### [Instruções do exercício]
A – No texto sobre o FMI na Irlanda, reescreva de forma mais breve o parágrafo que começa com "A tal “ajuda financeira”". Mantenha os fatos principais.
B – Responda com base no texto sobre o FMI na Irlanda:
(i) Com quem o governo irlandês mantém conversas no dia 19?
(ii) Quantas pessoas formam a equipe do FMI que chegou à capital irlandesa?
(iii) Em que mês a Grécia assinou o acordo com a UE para receber seu pacote de resgate?
C – Prossiga o texto sobre o FMI na Irlanda a partir do ponto em que ele termina.

### [Texto para leitura]
<<<<
Na Irlanda, FMI repete fórmula contra o povo e a favor dos bancos

Do vermelho - 19/11/2010

Submerso nos resultados de uma das piores crises do capitalismo, o governo irlandês, na tentativa de resolver a grave situação em que se encontra o seu país, mantém hoje (19) conversas com representantes do Fundo Monetário Internacional (FMI). Na pauta, o receituário já conhecido: empréstimos a juros exorbitantes para sanar o sistema bancário e cortar direitos sociais penalizando trabalhadores e a sociedade em geral.

Banco IrlandaPopulação, novamente, pagará conta de ajuda aos bancos

A equipe do FMI, formada por 12 pessoas, chegou nesta quinta-feira à capital irlandesa liderada pelo diretor de seu Departamento na Europa, Ajai Chopra, e o especialista em bancos Ashoka Mody, que elaborou no passado vários relatórios anuais sobre a economia irlandesa.

A tal “ajuda financeira” viria tanto do FMI quanto da União Europeia. Por isso, França e Alemanha exigem que, em troca do dinheiro – mais de 50 bilhões de euros – a Irlanda eleve seus impostos. Dublin alertou ontem as autoridades da UE que isso "não é negociável" e que sua soberania fiscal será preservada. A elevação da carga tributária foi um dos pontos do acordo que a Grécia assinou com a UE em maio, para receber o seu pacote de resgate. A alta acabou levando centenas de empresas a deixarem o país, além de levar centenas de pessoas às ruas de Atenas.
>>>>
### [Itens fornecidos]
<<<<
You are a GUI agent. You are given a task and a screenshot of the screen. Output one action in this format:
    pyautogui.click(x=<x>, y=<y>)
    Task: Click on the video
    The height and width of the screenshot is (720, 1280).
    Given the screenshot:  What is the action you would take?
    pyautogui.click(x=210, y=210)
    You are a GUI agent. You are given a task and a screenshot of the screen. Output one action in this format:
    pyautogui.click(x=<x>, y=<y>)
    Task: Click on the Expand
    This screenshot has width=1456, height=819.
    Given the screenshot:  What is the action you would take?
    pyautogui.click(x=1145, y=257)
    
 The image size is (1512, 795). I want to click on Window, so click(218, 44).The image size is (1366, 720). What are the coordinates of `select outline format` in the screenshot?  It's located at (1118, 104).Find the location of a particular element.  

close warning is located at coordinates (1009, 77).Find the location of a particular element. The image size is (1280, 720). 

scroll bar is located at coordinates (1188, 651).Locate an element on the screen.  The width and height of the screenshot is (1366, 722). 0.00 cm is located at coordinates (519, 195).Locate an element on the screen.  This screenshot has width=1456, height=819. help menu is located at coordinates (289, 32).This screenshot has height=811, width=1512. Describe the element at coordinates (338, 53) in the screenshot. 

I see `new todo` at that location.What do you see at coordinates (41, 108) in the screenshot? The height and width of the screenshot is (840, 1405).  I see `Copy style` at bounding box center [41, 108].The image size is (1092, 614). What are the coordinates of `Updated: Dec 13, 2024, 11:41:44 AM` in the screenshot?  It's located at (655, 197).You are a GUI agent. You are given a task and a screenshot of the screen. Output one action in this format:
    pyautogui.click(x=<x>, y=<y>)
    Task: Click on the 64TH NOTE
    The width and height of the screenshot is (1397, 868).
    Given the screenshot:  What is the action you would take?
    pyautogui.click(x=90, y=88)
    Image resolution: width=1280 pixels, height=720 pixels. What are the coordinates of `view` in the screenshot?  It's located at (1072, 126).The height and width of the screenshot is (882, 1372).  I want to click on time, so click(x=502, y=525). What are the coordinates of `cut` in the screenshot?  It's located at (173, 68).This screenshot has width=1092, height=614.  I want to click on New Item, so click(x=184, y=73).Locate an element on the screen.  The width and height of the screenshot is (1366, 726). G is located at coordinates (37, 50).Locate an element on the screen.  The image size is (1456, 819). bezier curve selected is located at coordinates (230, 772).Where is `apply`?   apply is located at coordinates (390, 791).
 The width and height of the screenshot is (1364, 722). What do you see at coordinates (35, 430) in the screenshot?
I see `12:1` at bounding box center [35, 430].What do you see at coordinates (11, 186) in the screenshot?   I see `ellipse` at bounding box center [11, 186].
>>>>
### [Respostas em ordem]
A – A ajuda financeira, de mais de 50 bilhões de euros, viria do FMI e da União Europeia. Em troca, França e Alemanha exigem que a Irlanda eleve seus impostos. Dublin respondeu que isso não é negociável e que sua soberania fiscal será preservada. Em maio, a Grécia aceitou um aumento da carga tributária no acordo de resgate com a UE. A medida levou centenas de empresas a deixar o país e centenas de pessoas às ruas de Atenas.

B –
(i) Com representantes do Fundo Monetário Internacional (FMI).
(ii) Doze pessoas.
(iii) Em maio.

C –
Os pacotes que têm sido aplicados como solução para a crise especialmente em países europeus repetem a fórmula que privilegia o sistema financeiro em detrimento da população. Para aplicar o receituário do FMI, o governo irlandês estuda aplicar um corte de 15 bilhões de euros nos gastos públicos nos próximos quatro anos, diminuindo o déficit – estimado em 32% para 2010 – para 3% em 2014. Tais cortes atingiriam áreas como saúde, educação e assistência social. As medidas, casadas com a crise atual, certamente resultarão em uma economia mais acanhada, com cortes salariais e aumento no desemprego.

“O governo decidiu honrar a palavra em vez de tomar a decisão mais adequada para o país. O pagamento de 55 bilhões de euros em títulos bancários deixa felizes os credores – no caso os bancos ingleses, franceses e alemães – e os ricos banqueiros da Irlanda. Além disso, a decisão ainda fez os governantes posarem de bons moços no cenário internacional. Mas a política protecionista aos bancos vai custar caro aos contribuintes, já que a cobertura das perdas das instituições excede em muito a capacidade fiscal do país”, escreveu Morgan Kelly, professor de economia da University College de Dublin, em artigo recente.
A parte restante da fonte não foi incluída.